Leave out the pictures and repeat everything else in the records exactly.
=== Begin Enclosure ===
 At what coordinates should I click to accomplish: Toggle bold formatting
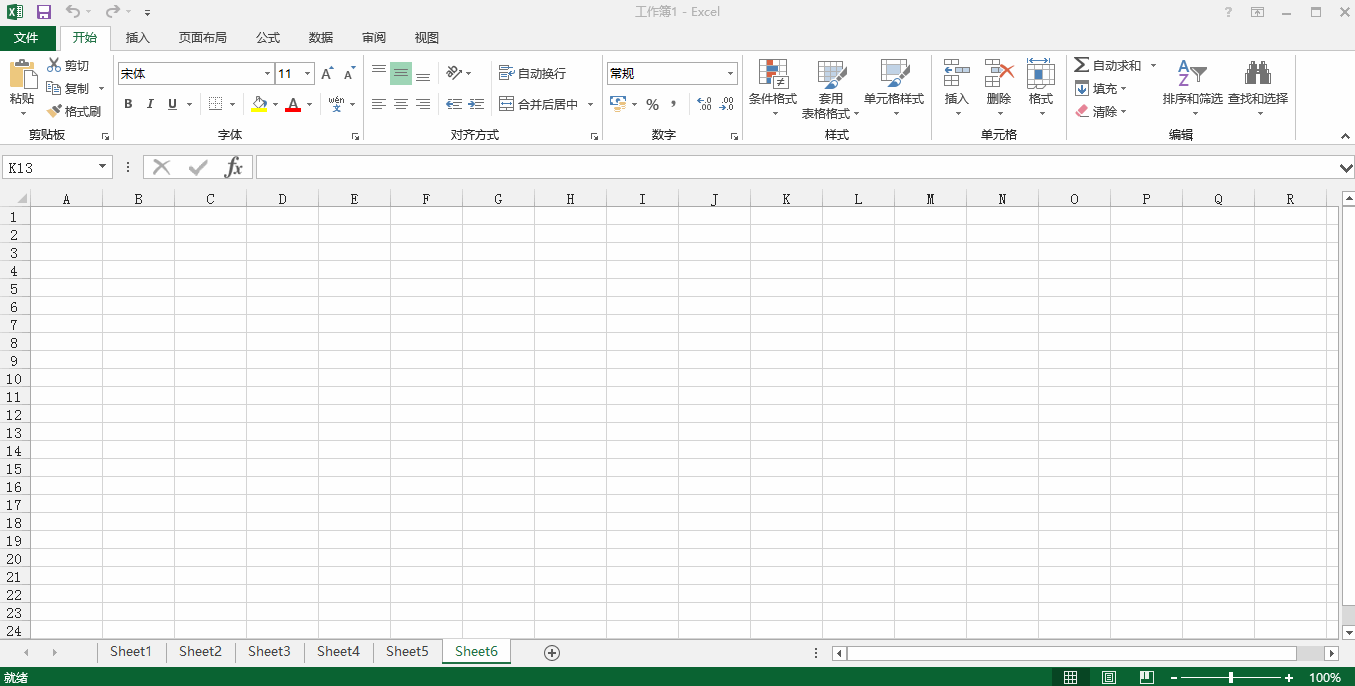point(128,104)
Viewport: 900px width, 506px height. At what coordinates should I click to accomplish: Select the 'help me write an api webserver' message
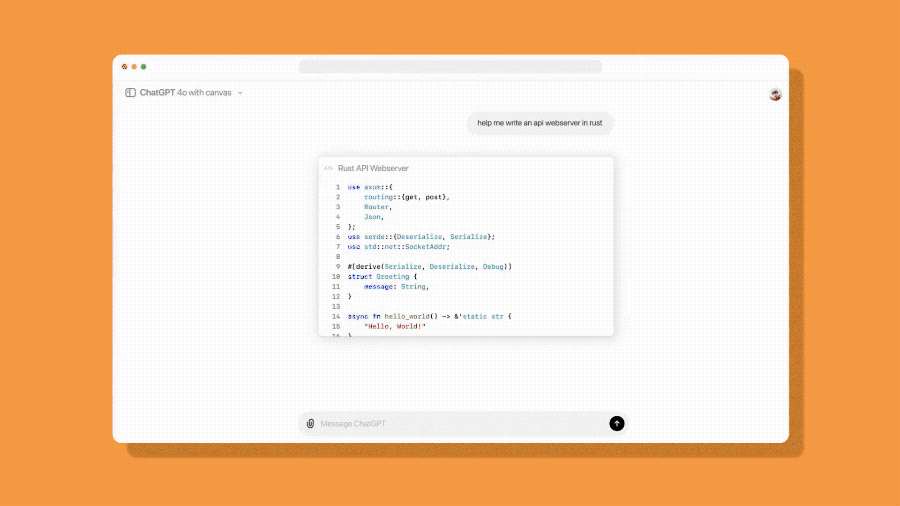(539, 123)
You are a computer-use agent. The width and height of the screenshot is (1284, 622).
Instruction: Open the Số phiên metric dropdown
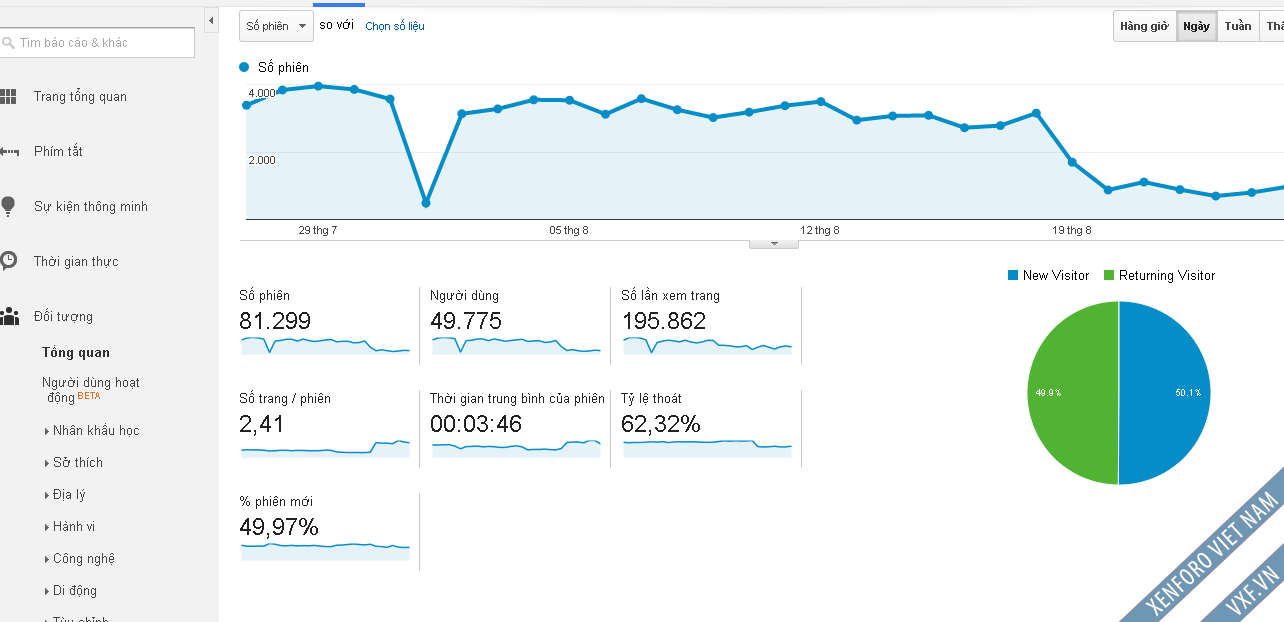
=== End Enclosure ===
Final answer:
 At what coordinates should I click to accomplish: Toggle bold formatting
point(128,104)
Viewport: 900px width, 506px height. At what coordinates should I click to accomplish: Select the 'help me write an api webserver' message
(539, 123)
You are a computer-use agent. The width and height of the screenshot is (1284, 622).
Instruction: Open the Số phiên metric dropdown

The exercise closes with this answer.